Uma das ações mais recentes foi o lançamento do Selo ACP de Boas Práticas, voltado para empresas que adotam ações sustentáveis. “Esse selo é baseado nos princípios do ESG e pode ser solicitado por meio da plataforma no nosso site, na aba COP 30. Os associados inscrevem as práticas que já realizam, e uma comissão avalia. Se aprovadas, recebem o selo, que será classificado em três categorias: Prata (para quem atende 50% das exigências), Ouro (75%) e Diamante (100%).”
Além do reconhecimento simbólico, o selo ACP será materializado em um adesivo redondo para que as empresas possam fixar em suas entradas ou vitrines. Segundo Camille, essa certificação pode se tornar um diferencial importante. “Já existem editais exigindo comprovação de ações sustentáveis. O selo ACP visa estimular justamente isso: práticas que reduzam os impactos negativos no meio ambiente, otimizem o uso de recursos e promovam a mitigação da emissão de carbono.”

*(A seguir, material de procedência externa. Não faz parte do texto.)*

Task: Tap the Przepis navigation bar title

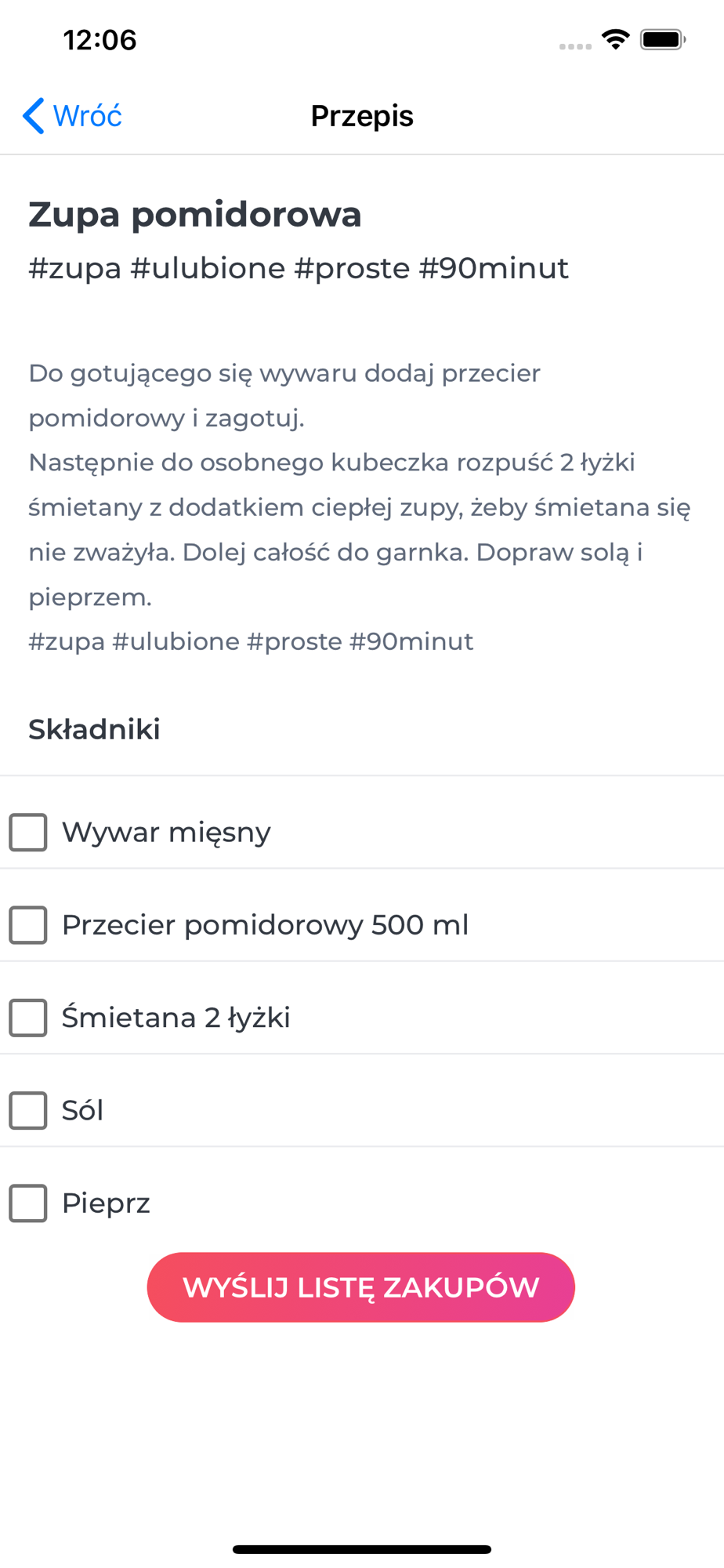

Outra frente de trabalho destacada por Camille é o fortalecimento do lado social da sustentabilidade. “Quando começamos a coleta seletiva, vimos que também estávamos gerando emprego e renda. Hoje temos um grupo de cooperativas que é beneficiado diretamente por essa iniciativa.”
Ela também combate a ideia de que ser sustentável é caro. “Muita gente acredita que adotar práticas sustentáveis pesa no bolso. Mas é o contrário. Vamos a um exemplo simples: uma empresa que usa mil copos descartáveis por mês pode trocar por copos ecológicos ou garrafinhas reutilizáveis. No começo tem um custo, sim, mas ao longo de um ano, esse custo é reduzido.”
Além disso, a coordenadora da ACP ensina que separar o lixo e encaminhá-lo a cooperativas pode gerar renda. “Hoje temos empresas que pagam R$ 1,50 por litro de óleo de cozinha usado. São práticas acessíveis que não exigem grandes investimentos. E não tem coisa melhor do que cuidar do planeta e ainda sentir o retorno disso.”
Camille encerra com um convite à reflexão: “Convido todas as pessoas a pensarem de forma mais consciente. A Agenda 2030 da ONU está aí com os 17 ODS (Objetivos de Desenvolvimento Sustentável). Se cada um de nós fizer um pouquinho, já estaremos contribuindo para um planeta melhor.”

Além disso, a coordenadora da ACP ensina que separar o lixo e encaminhá-lo a cooperativas pode gerar renda. “Hoje temos empresas que pagam R$1,50 por litro de óleo de cozinha usado. São práticas acessíveis que não exigem grandes investimentos. E não tem coisa melhor do que cuidar do planeta e ainda sentir o retorno disso.”